--- What is required ---
Only the lines from the one with "Where should I click to: Go" onward are wanted, through the last line of the entries, set down exactly.

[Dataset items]
========================================

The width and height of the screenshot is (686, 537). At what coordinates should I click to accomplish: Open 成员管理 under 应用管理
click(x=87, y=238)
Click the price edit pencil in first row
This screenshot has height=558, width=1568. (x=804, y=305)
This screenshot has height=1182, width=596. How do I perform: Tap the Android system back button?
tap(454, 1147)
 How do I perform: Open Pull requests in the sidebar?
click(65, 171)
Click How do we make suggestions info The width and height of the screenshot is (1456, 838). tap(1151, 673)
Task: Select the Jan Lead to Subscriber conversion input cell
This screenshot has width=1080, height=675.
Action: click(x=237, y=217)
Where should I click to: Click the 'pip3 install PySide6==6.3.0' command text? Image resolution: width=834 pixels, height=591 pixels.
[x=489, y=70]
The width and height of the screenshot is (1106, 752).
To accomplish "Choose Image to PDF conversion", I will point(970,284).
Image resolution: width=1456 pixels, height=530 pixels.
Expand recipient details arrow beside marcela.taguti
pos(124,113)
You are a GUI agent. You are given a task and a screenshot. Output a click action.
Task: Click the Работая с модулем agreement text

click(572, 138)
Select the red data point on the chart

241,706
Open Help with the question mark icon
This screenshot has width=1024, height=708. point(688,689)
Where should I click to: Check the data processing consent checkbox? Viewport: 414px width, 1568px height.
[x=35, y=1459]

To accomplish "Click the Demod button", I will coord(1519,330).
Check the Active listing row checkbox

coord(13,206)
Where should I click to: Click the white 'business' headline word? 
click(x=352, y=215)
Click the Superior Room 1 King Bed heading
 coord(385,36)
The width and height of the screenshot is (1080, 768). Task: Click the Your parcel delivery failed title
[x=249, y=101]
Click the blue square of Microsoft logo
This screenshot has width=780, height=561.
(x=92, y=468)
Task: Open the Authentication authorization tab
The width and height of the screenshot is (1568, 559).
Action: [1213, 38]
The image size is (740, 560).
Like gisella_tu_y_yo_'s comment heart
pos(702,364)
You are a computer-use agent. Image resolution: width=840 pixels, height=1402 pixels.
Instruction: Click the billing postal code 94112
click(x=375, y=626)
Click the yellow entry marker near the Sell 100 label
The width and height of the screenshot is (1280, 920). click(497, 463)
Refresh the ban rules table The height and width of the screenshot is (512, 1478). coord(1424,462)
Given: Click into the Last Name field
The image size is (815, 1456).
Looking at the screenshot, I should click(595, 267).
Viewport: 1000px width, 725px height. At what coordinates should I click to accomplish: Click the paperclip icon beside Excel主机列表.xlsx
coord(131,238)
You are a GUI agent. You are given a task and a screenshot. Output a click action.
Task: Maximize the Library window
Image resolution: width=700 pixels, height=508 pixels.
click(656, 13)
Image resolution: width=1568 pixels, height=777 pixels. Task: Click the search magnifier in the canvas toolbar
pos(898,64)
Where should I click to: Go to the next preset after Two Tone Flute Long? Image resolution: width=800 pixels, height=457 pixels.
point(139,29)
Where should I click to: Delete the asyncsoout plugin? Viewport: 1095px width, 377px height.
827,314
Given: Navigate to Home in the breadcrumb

========================================

--- Response ---
Where should I click to: Go to the next preset after Two Tone Flute Long? Image resolution: width=800 pixels, height=457 pixels.
point(139,29)
Where should I click to: Delete the asyncsoout plugin? Viewport: 1095px width, 377px height.
827,314
Given: Navigate to Home in the breadcrumb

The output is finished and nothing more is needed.